DESCRIPTION OF THE TASK:
All lines in the entries below that hold "shortcut" make up the answer.

[Opening DATA FOR THIS TASK section]

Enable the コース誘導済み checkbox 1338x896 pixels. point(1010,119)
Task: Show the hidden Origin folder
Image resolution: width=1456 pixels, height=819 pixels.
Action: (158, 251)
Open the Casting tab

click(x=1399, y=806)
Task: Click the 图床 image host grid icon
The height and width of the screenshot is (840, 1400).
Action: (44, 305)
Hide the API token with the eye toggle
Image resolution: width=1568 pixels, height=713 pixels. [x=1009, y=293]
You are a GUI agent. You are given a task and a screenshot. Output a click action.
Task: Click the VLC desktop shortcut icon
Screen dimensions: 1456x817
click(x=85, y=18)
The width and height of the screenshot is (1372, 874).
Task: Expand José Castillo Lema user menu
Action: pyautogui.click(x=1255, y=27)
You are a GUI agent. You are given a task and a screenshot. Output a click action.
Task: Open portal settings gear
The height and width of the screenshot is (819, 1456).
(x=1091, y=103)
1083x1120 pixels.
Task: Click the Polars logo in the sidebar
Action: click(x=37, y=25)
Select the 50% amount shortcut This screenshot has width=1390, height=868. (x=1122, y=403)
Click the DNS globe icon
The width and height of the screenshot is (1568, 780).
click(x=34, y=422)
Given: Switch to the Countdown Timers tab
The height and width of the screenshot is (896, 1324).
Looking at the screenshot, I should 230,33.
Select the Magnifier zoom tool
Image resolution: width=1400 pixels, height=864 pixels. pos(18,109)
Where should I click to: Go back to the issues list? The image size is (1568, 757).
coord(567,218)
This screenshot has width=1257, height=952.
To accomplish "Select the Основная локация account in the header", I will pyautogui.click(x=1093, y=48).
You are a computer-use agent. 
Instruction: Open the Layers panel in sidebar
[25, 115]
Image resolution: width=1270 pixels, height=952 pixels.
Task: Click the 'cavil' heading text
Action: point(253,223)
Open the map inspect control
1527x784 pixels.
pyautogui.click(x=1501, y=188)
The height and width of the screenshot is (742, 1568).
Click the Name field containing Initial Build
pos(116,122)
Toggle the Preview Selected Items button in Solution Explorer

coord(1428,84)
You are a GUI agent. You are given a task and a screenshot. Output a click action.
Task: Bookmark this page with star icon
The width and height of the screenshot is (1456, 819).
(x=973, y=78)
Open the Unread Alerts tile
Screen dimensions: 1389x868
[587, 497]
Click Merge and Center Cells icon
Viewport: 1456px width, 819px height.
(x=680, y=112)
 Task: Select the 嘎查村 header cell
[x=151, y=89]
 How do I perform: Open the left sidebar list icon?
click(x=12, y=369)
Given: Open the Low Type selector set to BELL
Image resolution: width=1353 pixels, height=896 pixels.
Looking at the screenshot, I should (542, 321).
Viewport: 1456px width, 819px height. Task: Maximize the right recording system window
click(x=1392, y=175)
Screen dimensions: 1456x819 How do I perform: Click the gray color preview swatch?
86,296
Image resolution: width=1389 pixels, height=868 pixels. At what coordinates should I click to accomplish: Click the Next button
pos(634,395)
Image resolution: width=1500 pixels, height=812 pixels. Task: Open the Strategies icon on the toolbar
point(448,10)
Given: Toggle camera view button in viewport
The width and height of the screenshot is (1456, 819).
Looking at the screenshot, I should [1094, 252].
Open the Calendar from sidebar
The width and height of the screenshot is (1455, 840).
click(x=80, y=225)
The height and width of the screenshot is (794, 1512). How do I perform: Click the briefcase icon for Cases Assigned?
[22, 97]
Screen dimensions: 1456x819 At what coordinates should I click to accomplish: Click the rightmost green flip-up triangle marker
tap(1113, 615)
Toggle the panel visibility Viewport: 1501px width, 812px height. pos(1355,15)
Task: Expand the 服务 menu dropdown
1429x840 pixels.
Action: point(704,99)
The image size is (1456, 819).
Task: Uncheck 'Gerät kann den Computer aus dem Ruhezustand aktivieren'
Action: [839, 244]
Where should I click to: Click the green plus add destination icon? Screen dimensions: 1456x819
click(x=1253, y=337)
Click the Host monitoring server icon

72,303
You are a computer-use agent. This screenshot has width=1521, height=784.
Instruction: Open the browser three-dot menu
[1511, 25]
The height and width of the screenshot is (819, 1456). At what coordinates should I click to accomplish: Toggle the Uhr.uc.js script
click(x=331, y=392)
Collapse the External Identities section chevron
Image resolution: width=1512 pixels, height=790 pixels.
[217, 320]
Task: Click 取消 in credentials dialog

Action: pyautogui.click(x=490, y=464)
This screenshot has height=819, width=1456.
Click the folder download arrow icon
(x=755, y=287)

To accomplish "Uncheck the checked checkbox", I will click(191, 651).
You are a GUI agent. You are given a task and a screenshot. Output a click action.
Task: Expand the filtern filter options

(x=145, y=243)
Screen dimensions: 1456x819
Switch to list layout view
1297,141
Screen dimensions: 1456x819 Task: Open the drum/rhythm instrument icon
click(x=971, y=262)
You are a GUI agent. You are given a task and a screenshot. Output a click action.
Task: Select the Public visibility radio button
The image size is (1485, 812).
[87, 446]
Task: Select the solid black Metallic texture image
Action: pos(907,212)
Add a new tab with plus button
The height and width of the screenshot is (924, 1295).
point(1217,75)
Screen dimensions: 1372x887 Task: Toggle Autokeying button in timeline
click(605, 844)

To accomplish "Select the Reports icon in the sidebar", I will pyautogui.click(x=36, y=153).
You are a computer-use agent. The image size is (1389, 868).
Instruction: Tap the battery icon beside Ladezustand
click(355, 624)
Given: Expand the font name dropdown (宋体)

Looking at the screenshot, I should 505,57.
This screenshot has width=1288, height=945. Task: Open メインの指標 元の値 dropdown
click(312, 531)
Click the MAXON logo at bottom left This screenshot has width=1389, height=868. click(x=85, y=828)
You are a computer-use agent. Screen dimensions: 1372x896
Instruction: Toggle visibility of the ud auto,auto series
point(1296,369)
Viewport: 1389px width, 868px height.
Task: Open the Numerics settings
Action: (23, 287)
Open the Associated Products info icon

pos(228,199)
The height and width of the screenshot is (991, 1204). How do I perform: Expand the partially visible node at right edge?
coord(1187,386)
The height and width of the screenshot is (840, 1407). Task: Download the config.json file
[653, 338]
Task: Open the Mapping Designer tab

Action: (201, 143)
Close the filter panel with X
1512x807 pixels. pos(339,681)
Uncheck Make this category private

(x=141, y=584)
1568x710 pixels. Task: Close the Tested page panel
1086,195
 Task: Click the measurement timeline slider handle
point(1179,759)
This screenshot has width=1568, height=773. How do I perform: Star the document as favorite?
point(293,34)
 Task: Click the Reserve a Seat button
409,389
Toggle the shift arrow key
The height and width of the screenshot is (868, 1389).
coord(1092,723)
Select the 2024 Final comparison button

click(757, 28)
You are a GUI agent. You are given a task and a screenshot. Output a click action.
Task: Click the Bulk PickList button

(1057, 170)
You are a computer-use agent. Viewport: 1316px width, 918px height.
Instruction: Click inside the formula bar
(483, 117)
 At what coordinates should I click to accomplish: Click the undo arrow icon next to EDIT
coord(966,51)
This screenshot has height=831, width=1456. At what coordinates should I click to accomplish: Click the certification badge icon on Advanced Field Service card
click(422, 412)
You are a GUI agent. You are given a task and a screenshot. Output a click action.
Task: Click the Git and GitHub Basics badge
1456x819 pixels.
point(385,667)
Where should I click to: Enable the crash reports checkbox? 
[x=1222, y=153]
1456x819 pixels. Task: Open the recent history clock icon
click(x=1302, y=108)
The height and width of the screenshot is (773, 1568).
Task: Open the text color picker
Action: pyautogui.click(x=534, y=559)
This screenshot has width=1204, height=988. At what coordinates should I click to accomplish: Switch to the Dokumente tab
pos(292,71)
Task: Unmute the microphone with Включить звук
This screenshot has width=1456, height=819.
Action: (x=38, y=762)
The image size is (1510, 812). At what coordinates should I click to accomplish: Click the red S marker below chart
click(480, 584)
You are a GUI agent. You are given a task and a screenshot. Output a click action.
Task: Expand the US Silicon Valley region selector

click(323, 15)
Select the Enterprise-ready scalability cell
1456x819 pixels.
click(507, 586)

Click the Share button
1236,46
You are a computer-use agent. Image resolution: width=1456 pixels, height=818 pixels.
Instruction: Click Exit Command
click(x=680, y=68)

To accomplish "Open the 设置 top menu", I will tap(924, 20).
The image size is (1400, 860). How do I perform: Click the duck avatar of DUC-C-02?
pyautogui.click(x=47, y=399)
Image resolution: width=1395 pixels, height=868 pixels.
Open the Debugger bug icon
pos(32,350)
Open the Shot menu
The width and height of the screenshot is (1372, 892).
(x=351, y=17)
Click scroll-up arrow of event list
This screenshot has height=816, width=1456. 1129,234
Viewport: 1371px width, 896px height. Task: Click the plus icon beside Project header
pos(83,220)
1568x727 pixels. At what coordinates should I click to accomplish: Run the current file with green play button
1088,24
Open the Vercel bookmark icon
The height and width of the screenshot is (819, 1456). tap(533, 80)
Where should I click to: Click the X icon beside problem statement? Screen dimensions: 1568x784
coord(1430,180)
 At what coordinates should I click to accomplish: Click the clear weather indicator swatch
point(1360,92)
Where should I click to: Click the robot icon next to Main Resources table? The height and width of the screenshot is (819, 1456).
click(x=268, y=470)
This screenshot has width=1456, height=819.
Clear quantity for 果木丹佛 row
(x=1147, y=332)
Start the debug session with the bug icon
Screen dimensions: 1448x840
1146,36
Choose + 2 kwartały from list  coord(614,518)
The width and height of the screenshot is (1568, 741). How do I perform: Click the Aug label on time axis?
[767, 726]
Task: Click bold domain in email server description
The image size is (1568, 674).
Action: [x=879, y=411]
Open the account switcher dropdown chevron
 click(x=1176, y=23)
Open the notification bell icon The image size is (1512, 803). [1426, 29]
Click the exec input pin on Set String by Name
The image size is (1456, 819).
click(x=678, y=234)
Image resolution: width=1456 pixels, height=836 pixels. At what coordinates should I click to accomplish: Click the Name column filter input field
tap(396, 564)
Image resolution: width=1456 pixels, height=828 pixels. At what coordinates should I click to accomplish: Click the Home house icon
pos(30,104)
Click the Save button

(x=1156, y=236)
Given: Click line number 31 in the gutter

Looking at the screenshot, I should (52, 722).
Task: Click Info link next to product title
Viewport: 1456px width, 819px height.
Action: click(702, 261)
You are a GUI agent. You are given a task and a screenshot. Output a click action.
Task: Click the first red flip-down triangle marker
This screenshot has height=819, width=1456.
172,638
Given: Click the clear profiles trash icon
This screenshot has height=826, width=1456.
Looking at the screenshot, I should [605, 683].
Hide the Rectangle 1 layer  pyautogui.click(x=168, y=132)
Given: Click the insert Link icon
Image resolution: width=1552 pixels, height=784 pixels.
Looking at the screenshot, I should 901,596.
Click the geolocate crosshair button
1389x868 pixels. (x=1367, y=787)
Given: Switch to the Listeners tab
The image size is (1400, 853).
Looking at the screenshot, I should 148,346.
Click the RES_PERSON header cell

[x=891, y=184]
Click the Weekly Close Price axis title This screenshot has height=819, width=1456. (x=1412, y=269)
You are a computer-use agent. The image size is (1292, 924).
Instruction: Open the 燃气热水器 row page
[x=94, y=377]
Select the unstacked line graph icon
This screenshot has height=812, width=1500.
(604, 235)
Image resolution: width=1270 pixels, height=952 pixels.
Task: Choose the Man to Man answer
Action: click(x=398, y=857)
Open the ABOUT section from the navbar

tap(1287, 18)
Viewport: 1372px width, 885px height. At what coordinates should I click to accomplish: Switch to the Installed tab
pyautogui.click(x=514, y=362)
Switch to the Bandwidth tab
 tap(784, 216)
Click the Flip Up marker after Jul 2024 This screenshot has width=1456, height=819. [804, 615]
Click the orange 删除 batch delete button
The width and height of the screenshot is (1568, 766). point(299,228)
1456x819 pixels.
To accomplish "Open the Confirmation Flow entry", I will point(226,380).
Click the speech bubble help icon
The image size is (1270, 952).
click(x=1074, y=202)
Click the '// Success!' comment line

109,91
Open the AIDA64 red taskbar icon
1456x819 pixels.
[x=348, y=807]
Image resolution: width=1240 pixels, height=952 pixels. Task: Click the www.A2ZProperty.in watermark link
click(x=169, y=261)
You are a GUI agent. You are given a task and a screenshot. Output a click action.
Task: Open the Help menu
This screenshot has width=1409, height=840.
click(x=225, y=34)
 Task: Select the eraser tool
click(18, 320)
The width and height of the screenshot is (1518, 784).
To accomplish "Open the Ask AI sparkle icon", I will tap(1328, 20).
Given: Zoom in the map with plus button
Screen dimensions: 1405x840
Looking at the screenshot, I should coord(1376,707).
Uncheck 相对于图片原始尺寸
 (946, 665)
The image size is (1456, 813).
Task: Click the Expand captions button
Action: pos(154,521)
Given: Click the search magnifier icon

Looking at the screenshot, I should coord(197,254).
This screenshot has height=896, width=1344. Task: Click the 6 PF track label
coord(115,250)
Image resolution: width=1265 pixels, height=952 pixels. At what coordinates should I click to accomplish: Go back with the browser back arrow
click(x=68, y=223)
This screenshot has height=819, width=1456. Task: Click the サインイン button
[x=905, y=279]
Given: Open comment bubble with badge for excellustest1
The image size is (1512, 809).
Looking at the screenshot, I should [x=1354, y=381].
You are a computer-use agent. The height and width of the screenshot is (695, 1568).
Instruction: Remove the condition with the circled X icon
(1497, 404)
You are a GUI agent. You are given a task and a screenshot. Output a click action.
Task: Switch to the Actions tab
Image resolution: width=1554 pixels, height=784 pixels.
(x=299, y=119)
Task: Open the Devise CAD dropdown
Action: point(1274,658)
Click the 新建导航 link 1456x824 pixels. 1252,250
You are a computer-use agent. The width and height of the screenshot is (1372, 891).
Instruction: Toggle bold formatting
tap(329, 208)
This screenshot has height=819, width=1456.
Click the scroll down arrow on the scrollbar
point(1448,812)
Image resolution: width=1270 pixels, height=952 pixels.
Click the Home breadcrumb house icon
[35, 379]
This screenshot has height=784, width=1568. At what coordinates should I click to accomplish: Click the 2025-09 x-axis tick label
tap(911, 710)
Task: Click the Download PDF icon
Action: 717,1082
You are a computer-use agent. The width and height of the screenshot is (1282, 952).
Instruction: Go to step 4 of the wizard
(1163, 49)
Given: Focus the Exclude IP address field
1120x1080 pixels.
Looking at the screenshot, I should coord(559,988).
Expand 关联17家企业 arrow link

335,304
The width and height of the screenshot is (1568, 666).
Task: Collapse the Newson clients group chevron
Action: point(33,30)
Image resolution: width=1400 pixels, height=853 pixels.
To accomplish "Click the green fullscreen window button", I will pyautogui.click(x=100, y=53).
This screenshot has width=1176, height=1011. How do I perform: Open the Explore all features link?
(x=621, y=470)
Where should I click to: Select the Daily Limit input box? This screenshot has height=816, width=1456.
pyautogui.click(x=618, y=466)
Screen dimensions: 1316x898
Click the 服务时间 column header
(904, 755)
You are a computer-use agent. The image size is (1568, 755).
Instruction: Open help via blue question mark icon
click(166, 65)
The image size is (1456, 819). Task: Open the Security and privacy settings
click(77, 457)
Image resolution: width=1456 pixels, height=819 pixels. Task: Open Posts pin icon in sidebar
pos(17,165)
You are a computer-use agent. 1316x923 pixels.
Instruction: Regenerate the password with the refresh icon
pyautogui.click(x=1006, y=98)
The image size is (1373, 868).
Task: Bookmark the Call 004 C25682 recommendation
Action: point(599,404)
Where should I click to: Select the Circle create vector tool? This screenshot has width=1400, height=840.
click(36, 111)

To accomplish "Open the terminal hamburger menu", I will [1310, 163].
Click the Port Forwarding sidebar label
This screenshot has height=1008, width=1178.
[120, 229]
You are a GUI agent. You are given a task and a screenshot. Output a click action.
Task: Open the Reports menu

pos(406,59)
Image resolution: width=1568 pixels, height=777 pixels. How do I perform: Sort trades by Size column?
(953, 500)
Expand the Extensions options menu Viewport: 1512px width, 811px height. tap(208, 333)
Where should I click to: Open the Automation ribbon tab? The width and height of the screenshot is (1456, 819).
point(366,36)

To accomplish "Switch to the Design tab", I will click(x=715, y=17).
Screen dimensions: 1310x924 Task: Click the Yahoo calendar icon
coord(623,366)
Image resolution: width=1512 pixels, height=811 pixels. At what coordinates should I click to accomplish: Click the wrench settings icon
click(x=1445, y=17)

[Closing DATA FOR THIS TASK section]

ANSWER SPACE:
Task: Click the VLC desktop shortcut icon
Select the 50% amount shortcut This screenshot has width=1390, height=868. (x=1122, y=403)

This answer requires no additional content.